Литмир - Электронная Библиотека

Депутаты оставили сопровождавший их отряд на заранее условленном расстоянии и пришли в палатку одни. Шаретт оставил своих вандейцев на таком же расстоянии и привел с собою только своих главных офицеров. Все видели, как Стоффле сел на лошадь с несколькими сумасбродами и как они ускакали, махая шляпами и крича «Да здравствует король!». В палатке, где Шаретт и Сапино встретились с депутатами, не было ни споров, ни прений, потому что ультиматум депутатов был заранее принят. Обе стороны подписали все условленные заявления. Шаретт, Сапино, Корматен и прочие офицеры согласились с тем, что они покоряются законам Республики;

депутаты подписали постановления об уступках, на которые они согласились в свою очередь. Величайшая вежливость соблюдалась обеими сторонами, и казалось, что можно надеяться на искреннее примирение.

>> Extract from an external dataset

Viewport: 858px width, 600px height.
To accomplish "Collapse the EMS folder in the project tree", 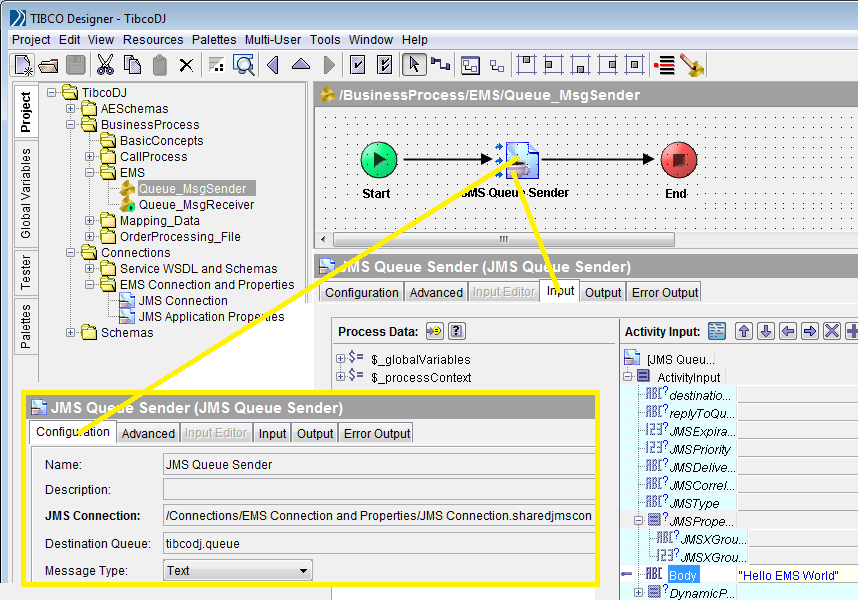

Депутаты, которым хотелось придать как можно больше блеска и гласности этому событию, приготовили Шаретту в Нанте великолепный прием. В этом городе, воодушевленном самыми патриотическими настроениями, царствовала живейшая радость. Жители льстили себя надеждой, что настал конец этой ужасной междоусобной войны, радовались, что такой замечательный человек, как Шаретт, подходит так близко к Республике и, кто знает, быть может, посвятит ей впоследствии свой меч. В день, назначенный для его торжественного въезда, гвардия и Западная армия собрались при полном параде. Всё население, исполненное радости и любопытства, стекалось, чтобы поглядеть на этого знаменитого вождя. Он был встречен криками: «Да здравствует Республика! Да здравствует Шаретт!»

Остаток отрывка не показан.